Un camp d’été a conservé un moniteur qui a plaidé coupable d’agression contre des enfants
Le camp KL Hockey offre des activités de jour et des séjours de nuit pour enfants en juillet et août..
Bradley Gibbs, un agent du Service de police régional de Durham en Ontario, a plaidé coupable en avril 2026 à deux chefs d’accusation d’agression contre des enfants qu’il connaissait. Ces faits sont liés à une affaire personnelle et non à ses activités professionnelles de policier. Gibbs a occupé un poste de moniteur principal pendant plusieurs semaines cet été au camp KL Hockey, situé à Kawartha Lakes, où il était décrit comme un entraîneur actif et un mentor. Il a démissionné la semaine dernière, après qu’un média (CBC News) ait contacté la direction du camp et lui-même pour obtenir des précisions sur cette affaire. Aucune information supplémentaire n’est divulguée en raison d’une ordonnance de non-publication, qui empêche la publication de détails sensibles pour protéger les victimes.
Le camp KL Hockey, situé à Kawartha Lakes en Ontario, propose des activités de jour et des séjours de nuit pour enfants en juillet et août. Son site web met en avant un environnement sécuritaire, bienveillant et positif pour les campeurs, avec des activités sur glace et hors glace. La direction du camp a soutenu Gibbs pendant une période difficile de sa vie personnelle, selon un courriel envoyé aux parents. Cependant, elle n’a pas précisé si elle était au courant de ses plaidoyers de culpabilité ni pourquoi il a été autorisé à rester en poste malgré cela. Le camp n’est pas membre de l’Association des camps de l’Ontario (ACO), une organisation qui impose des normes strictes, dont la vérification des antécédents judiciaires pour son personnel.
En Ontario, il n’existe actuellement aucune loi exigeant que les camps d’été fassent une vérification des antécédents (ou vérification du casier judiciaire) pour leur personnel travaillant avec des enfants. Cette vérification permet de consulter les condamnations criminelles d’une personne, mais aussi des informations supplémentaires comme les accusations en instance ou les absolutions sous condition. Seuls les camps agréés par l’ACO, une association volontaire, doivent soumettre leur personnel à cette vérification. Sur les quelque 400 camps membres, cette obligation est imposée, mais les camps non membres, comme KL Hockey, ne sont soumis à aucune norme. Le ministère de l’Éducation exige cette vérification uniquement pour les camps de jour accueillant des enfants de moins de 4 ans, considérés comme des centres de garde d’enfants.

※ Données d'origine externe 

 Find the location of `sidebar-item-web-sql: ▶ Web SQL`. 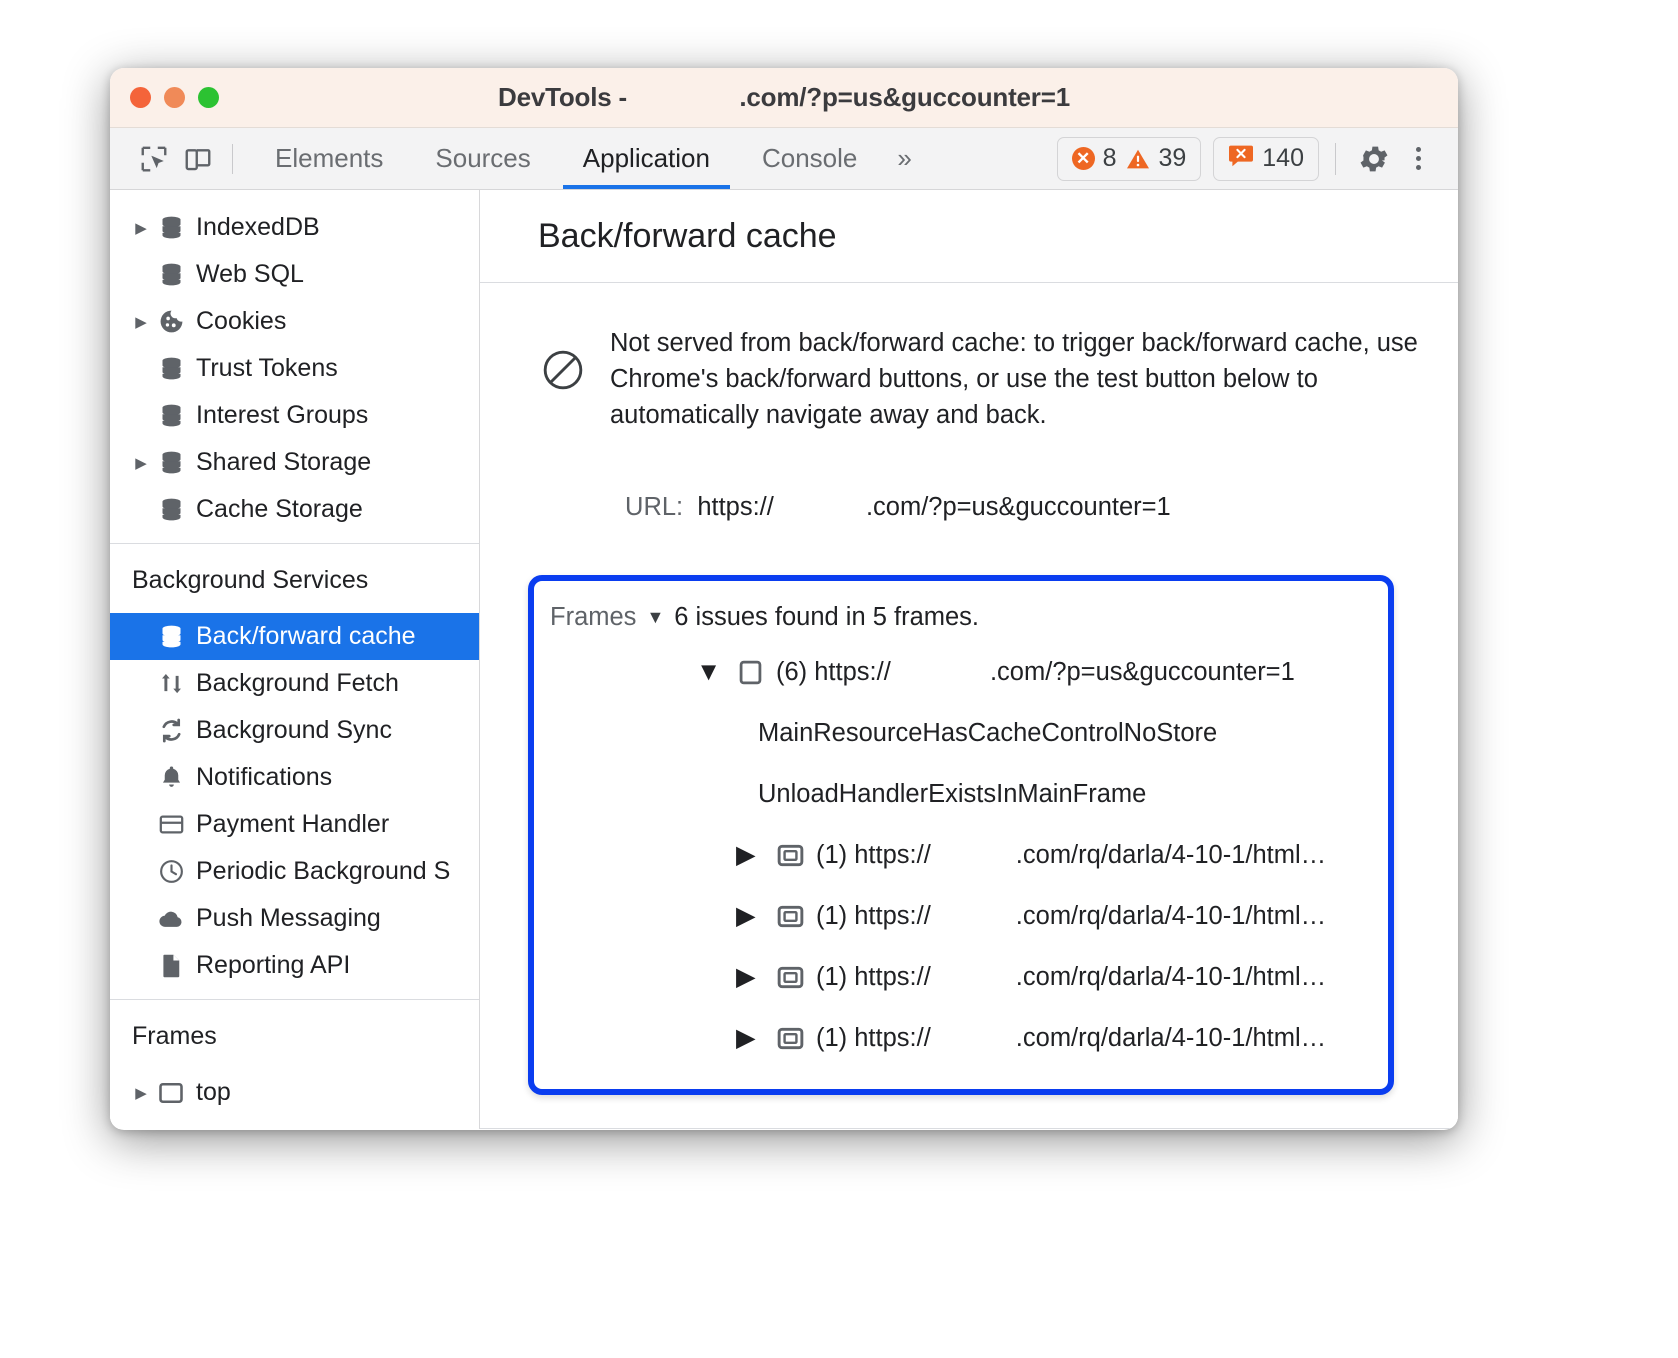

sidebar-item-web-sql: ▶ Web SQL is located at coordinates (294, 274).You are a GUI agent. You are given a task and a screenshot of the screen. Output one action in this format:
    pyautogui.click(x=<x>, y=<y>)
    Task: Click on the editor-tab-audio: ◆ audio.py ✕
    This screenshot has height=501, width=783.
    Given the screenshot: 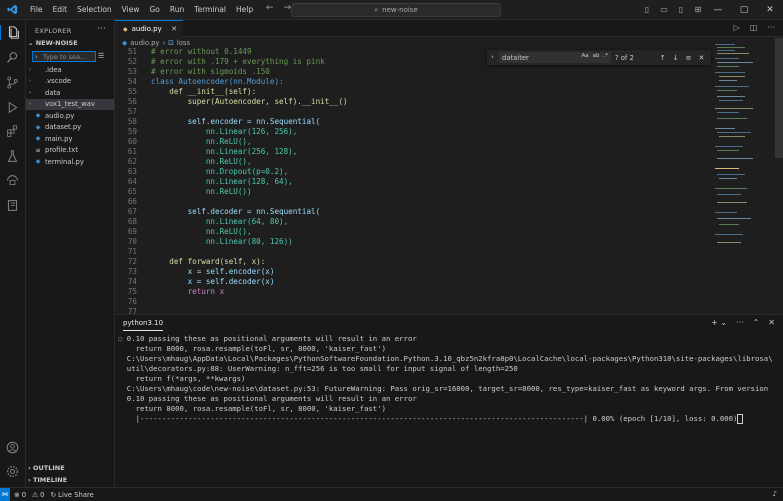 What is the action you would take?
    pyautogui.click(x=149, y=28)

Une victime de Bradley Gibbs, aujourd’hui adulte, a exprimé son inquiétude si son enfant avait fréquenté le camp KL Hockey. Elle a indiqué que Gibbs était cofondateur du camp et que la direction en était probablement informée. Un avocat spécialisé en droit du travail, Puneet Tiwari, a qualifié cette absence de législation de « lacune majeure » et a recommandé que l’Ontario impose une vérification obligatoire du casier judiciaire pour tous les employés des camps d’été. Gibbs doit comparaître devant le tribunal en septembre 2026 pour recevoir sa peine. Il travaille toujours pour le Service de police régional de Durham, mais a été réaffecté à un rôle administratif. Toute procédure disciplinaire interne dépendra de l’issue de l’affaire pénale.
Puneet Tiwari conseille aux parents de se renseigner sur les vérifications des antécédents effectuées par les camps d’été avant d’y inscrire leurs enfants. Il souligne que les parents ont le droit de s’attendre à un environnement sécuritaire sans avoir à mener eux-mêmes des enquêtes. Cependant, en l’absence de cadre législatif, les recours des parents sont limités : ils peuvent exiger un remboursement ou retirer leurs enfants pour faire pression, mais aucune sanction légale n’est prévue contre les camps qui ne respectent pas ces vérifications. L’*Association des camps de l’Ontario* (ACO) propose un document public listant plus de 600 normes pour ses membres, dont l’obligation de vérifier le casier judiciaire du personnel. Les parents peuvent consulter ces normes pour évaluer la sécurité d’un camp.